Print every line of the listing below, starting with the line that holds "916 (228, 1805)" and going on through the line that holds "245 (927, 1039)", both included, and print nothing else.

**Data supplied**
************

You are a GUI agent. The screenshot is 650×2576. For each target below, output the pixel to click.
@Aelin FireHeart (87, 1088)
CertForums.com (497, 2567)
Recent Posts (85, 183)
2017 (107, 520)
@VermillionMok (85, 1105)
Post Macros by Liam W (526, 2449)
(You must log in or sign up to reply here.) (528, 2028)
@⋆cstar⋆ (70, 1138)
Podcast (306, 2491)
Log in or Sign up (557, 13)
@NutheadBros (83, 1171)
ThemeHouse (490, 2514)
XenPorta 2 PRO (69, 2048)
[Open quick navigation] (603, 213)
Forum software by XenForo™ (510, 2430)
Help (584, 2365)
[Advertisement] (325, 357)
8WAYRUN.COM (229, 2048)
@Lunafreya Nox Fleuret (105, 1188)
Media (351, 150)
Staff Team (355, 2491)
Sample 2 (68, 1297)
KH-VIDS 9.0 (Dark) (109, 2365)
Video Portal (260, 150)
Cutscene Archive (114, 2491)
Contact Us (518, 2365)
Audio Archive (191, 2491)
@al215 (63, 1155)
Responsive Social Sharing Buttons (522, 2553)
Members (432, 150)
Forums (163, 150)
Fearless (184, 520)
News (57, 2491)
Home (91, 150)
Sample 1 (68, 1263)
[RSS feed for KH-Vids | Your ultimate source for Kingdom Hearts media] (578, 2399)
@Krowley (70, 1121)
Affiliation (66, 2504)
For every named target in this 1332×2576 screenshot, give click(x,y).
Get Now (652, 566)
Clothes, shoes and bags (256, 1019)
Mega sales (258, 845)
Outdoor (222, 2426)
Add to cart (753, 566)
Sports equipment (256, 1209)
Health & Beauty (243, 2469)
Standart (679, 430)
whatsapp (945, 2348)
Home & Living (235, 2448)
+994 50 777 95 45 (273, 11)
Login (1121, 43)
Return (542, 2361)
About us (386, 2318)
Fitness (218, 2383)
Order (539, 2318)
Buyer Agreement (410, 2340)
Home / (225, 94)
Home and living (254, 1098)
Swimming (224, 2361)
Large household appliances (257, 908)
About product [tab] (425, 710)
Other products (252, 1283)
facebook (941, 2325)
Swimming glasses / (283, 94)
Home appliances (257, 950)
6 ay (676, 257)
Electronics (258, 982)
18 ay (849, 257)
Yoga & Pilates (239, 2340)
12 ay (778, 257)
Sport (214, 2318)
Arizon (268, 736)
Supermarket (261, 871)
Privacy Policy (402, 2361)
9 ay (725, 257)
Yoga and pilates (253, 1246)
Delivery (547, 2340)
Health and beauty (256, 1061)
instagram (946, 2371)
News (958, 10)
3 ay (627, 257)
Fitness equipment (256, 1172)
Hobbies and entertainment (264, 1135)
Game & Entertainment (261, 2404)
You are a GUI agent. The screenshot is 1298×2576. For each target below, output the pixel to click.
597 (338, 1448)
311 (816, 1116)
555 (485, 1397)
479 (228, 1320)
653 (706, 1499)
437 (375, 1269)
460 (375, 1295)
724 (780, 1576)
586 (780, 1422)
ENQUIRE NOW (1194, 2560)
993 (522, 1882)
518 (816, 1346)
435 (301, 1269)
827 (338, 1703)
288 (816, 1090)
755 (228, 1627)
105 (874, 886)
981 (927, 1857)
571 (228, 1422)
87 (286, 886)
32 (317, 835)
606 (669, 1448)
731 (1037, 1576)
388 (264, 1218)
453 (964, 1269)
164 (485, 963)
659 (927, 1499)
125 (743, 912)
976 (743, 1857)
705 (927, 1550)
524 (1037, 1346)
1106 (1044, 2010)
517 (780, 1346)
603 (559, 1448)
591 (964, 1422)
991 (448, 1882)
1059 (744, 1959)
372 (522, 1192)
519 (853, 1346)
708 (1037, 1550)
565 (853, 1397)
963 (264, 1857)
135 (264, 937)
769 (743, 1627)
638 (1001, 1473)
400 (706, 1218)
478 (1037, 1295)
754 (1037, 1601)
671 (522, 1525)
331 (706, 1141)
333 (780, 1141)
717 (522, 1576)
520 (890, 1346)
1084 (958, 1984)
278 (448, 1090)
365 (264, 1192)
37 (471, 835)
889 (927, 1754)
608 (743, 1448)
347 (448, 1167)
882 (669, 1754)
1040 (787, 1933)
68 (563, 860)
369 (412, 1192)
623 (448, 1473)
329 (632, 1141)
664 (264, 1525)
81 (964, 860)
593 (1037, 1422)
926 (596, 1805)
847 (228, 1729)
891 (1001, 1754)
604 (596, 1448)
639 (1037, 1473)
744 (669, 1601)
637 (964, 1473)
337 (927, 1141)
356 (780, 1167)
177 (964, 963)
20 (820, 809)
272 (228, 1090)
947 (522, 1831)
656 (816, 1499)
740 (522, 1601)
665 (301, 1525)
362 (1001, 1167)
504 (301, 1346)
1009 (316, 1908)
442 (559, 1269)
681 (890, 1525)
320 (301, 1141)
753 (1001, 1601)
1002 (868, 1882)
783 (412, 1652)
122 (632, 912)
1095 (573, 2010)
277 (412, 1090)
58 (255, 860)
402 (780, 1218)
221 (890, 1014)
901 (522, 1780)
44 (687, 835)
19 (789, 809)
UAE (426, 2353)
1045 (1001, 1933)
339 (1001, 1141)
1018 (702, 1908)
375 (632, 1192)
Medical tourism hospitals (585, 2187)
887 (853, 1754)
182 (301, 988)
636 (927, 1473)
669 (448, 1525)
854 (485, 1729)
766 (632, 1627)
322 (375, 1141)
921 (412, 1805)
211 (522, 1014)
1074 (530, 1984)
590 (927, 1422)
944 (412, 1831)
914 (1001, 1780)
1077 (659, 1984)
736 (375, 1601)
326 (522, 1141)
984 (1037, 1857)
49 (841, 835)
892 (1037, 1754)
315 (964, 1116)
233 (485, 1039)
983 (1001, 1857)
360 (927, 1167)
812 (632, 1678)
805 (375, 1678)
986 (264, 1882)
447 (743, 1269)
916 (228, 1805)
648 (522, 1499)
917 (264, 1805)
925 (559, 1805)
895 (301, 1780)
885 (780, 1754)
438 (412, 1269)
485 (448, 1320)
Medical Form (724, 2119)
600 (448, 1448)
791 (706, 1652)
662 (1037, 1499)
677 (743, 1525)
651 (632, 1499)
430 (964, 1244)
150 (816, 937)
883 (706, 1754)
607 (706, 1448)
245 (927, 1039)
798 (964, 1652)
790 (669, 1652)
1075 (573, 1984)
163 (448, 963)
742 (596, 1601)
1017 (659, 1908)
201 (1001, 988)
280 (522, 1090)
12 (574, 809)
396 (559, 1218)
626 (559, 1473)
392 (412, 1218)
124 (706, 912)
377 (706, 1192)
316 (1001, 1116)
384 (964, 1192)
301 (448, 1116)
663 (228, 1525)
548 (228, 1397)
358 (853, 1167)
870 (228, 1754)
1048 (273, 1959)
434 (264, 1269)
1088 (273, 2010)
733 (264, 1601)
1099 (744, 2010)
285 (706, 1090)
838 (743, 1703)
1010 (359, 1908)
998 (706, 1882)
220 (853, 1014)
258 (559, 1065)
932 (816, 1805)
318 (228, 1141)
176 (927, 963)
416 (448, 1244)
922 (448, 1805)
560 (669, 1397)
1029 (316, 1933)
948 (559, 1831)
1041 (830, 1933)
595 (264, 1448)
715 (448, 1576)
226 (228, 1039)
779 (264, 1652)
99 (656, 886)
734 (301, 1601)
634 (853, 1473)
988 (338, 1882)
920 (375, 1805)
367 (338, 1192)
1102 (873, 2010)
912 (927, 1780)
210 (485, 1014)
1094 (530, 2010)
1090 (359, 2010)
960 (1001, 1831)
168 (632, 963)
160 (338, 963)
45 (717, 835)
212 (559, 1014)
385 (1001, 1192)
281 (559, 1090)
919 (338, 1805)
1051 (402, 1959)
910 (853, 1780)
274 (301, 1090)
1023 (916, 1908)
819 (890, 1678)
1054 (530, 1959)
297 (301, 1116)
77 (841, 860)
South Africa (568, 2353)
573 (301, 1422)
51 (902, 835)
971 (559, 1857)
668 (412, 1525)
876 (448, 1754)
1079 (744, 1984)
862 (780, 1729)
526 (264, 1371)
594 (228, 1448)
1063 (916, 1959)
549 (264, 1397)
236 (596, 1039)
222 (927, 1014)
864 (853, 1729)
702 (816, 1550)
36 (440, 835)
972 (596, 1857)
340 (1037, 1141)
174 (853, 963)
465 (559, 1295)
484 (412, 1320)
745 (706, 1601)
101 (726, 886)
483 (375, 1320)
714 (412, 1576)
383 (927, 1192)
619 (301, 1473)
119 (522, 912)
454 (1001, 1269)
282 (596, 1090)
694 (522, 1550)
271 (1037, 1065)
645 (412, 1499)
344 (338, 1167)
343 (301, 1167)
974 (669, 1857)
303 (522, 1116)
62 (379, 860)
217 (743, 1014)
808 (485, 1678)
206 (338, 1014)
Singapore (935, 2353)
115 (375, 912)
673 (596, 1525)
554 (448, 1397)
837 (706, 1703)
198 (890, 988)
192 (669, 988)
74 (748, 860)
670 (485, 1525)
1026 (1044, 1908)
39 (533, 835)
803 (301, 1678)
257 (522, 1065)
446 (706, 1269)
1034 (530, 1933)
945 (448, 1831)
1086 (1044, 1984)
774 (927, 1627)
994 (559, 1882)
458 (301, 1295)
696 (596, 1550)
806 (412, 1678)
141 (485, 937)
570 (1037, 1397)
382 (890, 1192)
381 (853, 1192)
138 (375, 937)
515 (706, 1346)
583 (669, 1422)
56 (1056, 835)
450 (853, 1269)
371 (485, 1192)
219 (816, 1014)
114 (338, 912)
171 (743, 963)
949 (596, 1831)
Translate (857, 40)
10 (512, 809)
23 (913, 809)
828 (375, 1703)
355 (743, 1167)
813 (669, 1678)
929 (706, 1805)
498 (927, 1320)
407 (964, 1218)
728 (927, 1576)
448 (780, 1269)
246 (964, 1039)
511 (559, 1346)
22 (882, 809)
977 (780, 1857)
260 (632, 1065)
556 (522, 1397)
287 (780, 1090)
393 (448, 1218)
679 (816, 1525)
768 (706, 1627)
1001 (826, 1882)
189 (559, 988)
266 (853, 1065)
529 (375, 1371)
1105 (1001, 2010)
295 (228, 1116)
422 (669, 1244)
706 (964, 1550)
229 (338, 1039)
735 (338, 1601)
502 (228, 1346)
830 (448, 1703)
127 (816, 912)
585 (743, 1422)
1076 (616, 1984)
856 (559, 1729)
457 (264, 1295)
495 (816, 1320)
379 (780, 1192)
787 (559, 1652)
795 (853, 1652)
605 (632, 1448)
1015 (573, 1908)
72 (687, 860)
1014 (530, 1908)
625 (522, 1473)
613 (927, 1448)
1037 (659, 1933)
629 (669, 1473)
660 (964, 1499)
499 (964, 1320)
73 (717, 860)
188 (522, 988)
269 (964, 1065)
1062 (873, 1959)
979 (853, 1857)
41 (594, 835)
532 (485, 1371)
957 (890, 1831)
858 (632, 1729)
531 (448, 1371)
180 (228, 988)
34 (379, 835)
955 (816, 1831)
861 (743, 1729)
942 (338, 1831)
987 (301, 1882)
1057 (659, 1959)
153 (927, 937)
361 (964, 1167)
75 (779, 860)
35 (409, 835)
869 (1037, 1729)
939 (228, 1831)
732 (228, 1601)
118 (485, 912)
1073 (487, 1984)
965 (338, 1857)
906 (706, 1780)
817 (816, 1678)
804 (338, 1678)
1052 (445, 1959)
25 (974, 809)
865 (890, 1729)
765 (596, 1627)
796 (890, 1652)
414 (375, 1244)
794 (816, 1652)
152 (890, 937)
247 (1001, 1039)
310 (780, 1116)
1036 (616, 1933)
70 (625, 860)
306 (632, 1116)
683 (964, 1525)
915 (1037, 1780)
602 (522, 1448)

************

**Your solution**
916 (228, 1805)
648 (522, 1499)
917 (264, 1805)
925 (559, 1805)
895 (301, 1780)
885 (780, 1754)
438 (412, 1269)
485 (448, 1320)
Medical Form (724, 2119)
600 (448, 1448)
791 (706, 1652)
662 (1037, 1499)
677 (743, 1525)
651 (632, 1499)
430 (964, 1244)
150 (816, 937)
883 (706, 1754)
607 (706, 1448)
245 (927, 1039)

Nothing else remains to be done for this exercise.